Every line below should be copied out exactly.

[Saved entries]
------------------------------------------------------------------------
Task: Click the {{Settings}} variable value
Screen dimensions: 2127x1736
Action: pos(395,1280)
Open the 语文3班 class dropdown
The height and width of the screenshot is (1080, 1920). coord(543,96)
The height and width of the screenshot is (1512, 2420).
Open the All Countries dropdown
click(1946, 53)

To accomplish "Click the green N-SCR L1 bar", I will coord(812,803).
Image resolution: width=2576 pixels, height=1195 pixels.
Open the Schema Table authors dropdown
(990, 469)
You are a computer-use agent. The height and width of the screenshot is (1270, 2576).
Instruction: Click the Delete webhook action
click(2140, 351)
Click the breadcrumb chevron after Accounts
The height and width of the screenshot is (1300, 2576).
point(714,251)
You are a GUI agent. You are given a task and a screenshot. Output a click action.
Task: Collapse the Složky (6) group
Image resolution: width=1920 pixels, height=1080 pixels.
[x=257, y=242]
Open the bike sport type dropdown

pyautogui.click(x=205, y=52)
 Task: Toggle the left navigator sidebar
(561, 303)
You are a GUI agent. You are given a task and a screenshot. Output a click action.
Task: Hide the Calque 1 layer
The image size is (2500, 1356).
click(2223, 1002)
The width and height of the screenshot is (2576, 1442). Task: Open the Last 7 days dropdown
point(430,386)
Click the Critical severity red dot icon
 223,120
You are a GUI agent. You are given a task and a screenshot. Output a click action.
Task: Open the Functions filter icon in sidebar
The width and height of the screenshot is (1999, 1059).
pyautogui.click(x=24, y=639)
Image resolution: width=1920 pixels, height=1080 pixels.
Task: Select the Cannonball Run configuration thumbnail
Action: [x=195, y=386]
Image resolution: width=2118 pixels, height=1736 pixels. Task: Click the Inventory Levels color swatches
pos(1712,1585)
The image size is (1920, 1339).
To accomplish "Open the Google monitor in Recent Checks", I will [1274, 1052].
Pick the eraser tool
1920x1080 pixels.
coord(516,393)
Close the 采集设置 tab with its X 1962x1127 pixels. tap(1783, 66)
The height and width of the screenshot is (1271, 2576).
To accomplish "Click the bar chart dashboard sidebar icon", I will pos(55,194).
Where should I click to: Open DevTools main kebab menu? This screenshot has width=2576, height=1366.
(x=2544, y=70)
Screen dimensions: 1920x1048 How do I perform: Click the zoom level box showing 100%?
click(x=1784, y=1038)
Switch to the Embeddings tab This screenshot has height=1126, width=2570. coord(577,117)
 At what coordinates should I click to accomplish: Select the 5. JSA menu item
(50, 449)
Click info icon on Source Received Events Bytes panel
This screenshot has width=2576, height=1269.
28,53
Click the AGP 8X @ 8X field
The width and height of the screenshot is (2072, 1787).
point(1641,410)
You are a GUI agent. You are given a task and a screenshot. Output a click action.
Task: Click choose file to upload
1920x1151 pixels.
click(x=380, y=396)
------------------------------------------------------------------------
§ TASK SOLUTION:
Task: Click the {{Settings}} variable value
Screen dimensions: 2127x1736
Action: pos(395,1280)
Open the 语文3班 class dropdown
The height and width of the screenshot is (1080, 1920). coord(543,96)
The height and width of the screenshot is (1512, 2420).
Open the All Countries dropdown
click(1946, 53)

To accomplish "Click the green N-SCR L1 bar", I will coord(812,803).
Image resolution: width=2576 pixels, height=1195 pixels.
Open the Schema Table authors dropdown
(990, 469)
You are a computer-use agent. The height and width of the screenshot is (1270, 2576).
Instruction: Click the Delete webhook action
click(2140, 351)
Click the breadcrumb chevron after Accounts
The height and width of the screenshot is (1300, 2576).
point(714,251)
You are a GUI agent. You are given a task and a screenshot. Output a click action.
Task: Collapse the Složky (6) group
Image resolution: width=1920 pixels, height=1080 pixels.
[x=257, y=242]
Open the bike sport type dropdown

pyautogui.click(x=205, y=52)
 Task: Toggle the left navigator sidebar
(561, 303)
You are a GUI agent. You are given a task and a screenshot. Output a click action.
Task: Hide the Calque 1 layer
The image size is (2500, 1356).
click(2223, 1002)
The width and height of the screenshot is (2576, 1442). Task: Open the Last 7 days dropdown
point(430,386)
Click the Critical severity red dot icon
 223,120
You are a GUI agent. You are given a task and a screenshot. Output a click action.
Task: Open the Functions filter icon in sidebar
The width and height of the screenshot is (1999, 1059).
pyautogui.click(x=24, y=639)
Image resolution: width=1920 pixels, height=1080 pixels.
Task: Select the Cannonball Run configuration thumbnail
Action: [x=195, y=386]
Image resolution: width=2118 pixels, height=1736 pixels. Task: Click the Inventory Levels color swatches
pos(1712,1585)
The image size is (1920, 1339).
To accomplish "Open the Google monitor in Recent Checks", I will [1274, 1052].
Pick the eraser tool
1920x1080 pixels.
coord(516,393)
Close the 采集设置 tab with its X 1962x1127 pixels. tap(1783, 66)
The height and width of the screenshot is (1271, 2576).
To accomplish "Click the bar chart dashboard sidebar icon", I will pos(55,194).
Where should I click to: Open DevTools main kebab menu? This screenshot has width=2576, height=1366.
(x=2544, y=70)
Screen dimensions: 1920x1048 How do I perform: Click the zoom level box showing 100%?
click(x=1784, y=1038)
Switch to the Embeddings tab This screenshot has height=1126, width=2570. coord(577,117)
 At what coordinates should I click to accomplish: Select the 5. JSA menu item
(50, 449)
Click info icon on Source Received Events Bytes panel
This screenshot has width=2576, height=1269.
28,53
Click the AGP 8X @ 8X field
The width and height of the screenshot is (2072, 1787).
point(1641,410)
You are a GUI agent. You are given a task and a screenshot. Output a click action.
Task: Click choose file to upload
1920x1151 pixels.
click(x=380, y=396)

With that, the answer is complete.